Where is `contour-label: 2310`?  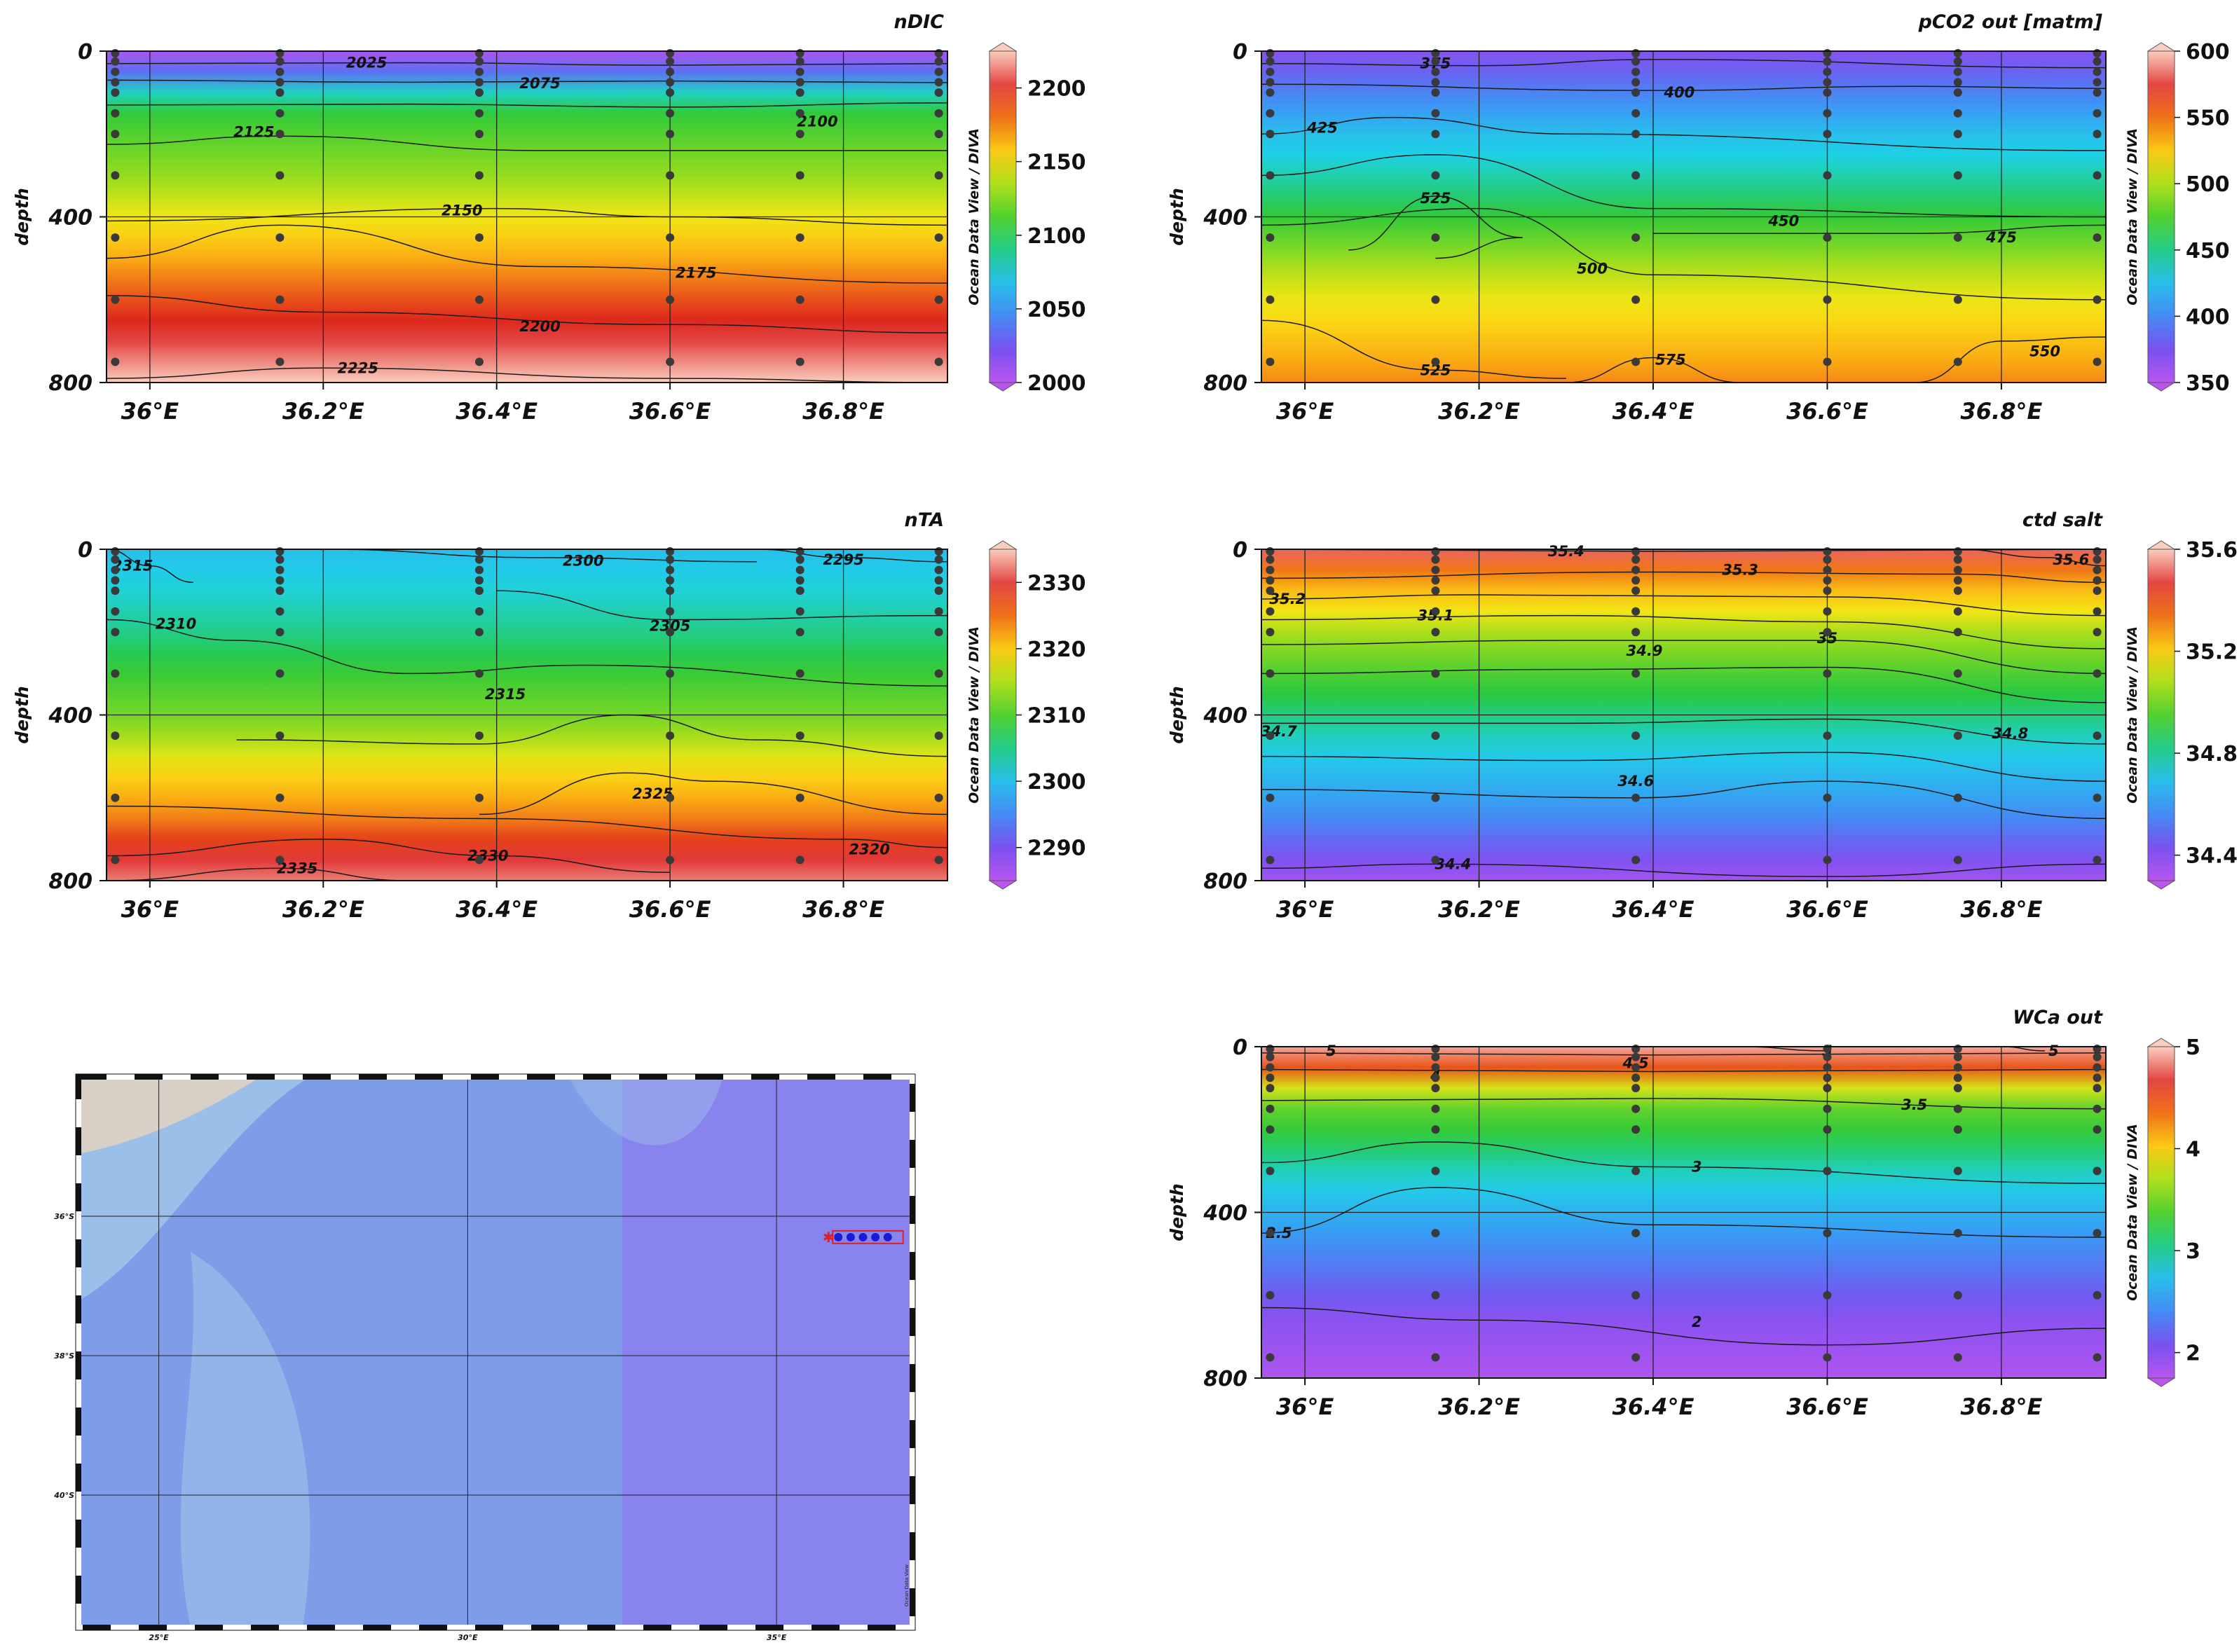
contour-label: 2310 is located at coordinates (176, 624).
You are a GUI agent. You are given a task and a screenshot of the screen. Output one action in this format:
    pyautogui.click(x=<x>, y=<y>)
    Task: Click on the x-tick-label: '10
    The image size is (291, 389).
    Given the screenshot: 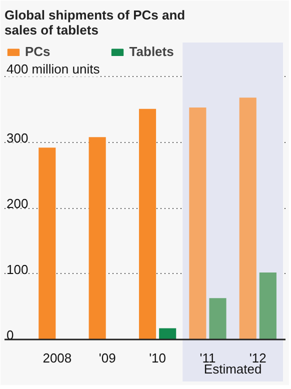 What is the action you would take?
    pyautogui.click(x=158, y=358)
    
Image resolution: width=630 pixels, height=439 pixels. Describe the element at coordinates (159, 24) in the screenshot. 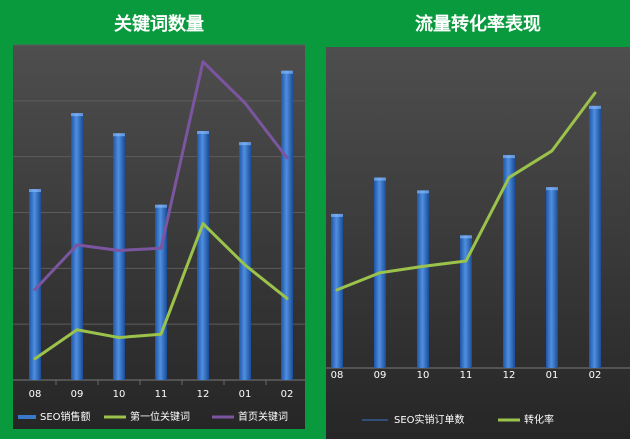

I see `chart-title-keywords: 关键词数量` at that location.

-*-*-

- _WHAT YOU HAVE TO DO_
Copy word for word the items from the line containing "Image resolution: width=630" through their final line, including both of those lines. Leave out the pictures.

- _RESULT_
Image resolution: width=630 pixels, height=439 pixels. Describe the element at coordinates (159, 24) in the screenshot. 

I see `chart-title-keywords: 关键词数量` at that location.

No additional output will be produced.